Explicamos qué hace distintas estas dos profesiones

En el ejercicio de los derechos de defensa, encontramos dos profesiones diferentes pero complementarias a la hora del proceso.

El Abogado es aquel que dirige la defensa letrada, es decir, es aquel que cuando tú le cuentas los hechos, te propone una solución a los mismos y redacta los escritos necesarios, actúa en Sala defendiendo tus derechos, o va a verte a prisión, por poner los ejemplos más sencillos.

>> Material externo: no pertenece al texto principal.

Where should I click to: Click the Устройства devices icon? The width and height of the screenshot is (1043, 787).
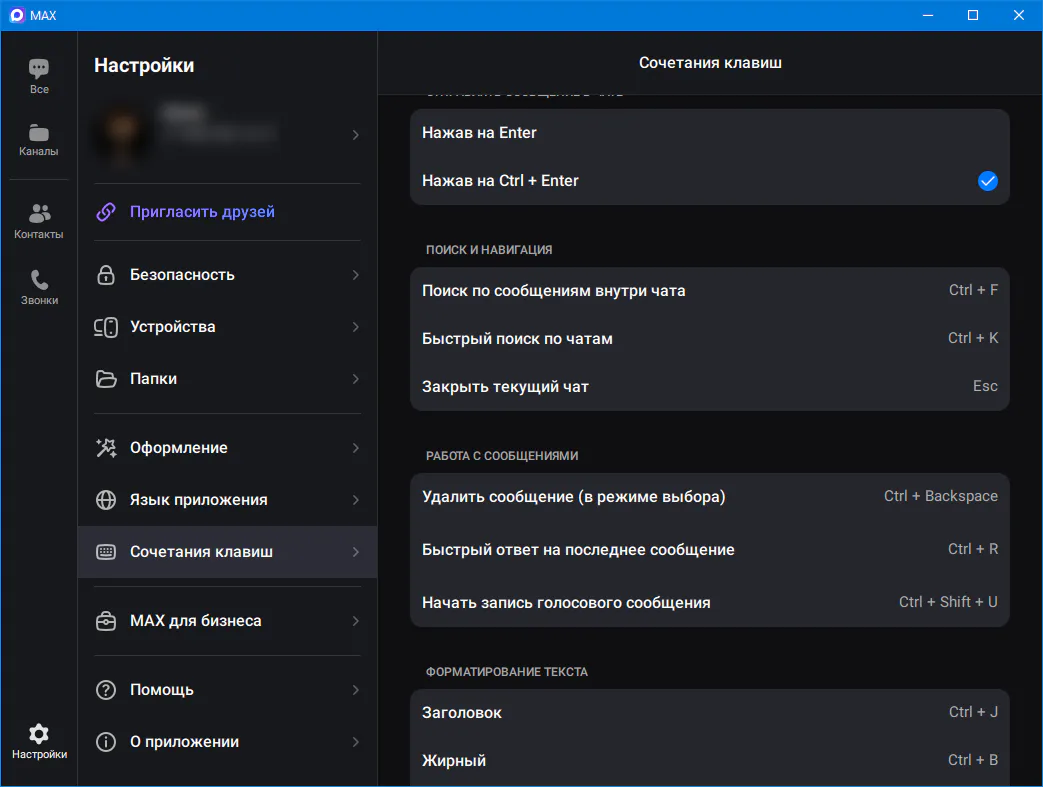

Por otro lado, el Procurador es el que lleva la representación del cliente, es decir, aquel que habla en nombre del cliente. Por otro lado, envía y tramita los documentos y gestiones necesarios para el proceso.

Las notificaciones, por ejemplo, pasan del Juzgado al Procurador y de este al Abogado. Con el surgimiento de las nuevas tecnologías, y la creación de Lexnet, el programa a través del cual se gestionan los procedimientos judiciales, cada día estas profesiones podrían estar más concentradas en un único profesional.

Para el acceso a ambas, es necesario la titulación en Derecho así como un postgrado, regulados a través de la Ley 34/2006, lo que supone un obstáculo al ejercicio de los recién graduados, pero que permite a los ejercientes una mejor formación. Máxime, recordemos, cuando en las facultades de Derecho se ‘fabrican’ juristas, no abogados.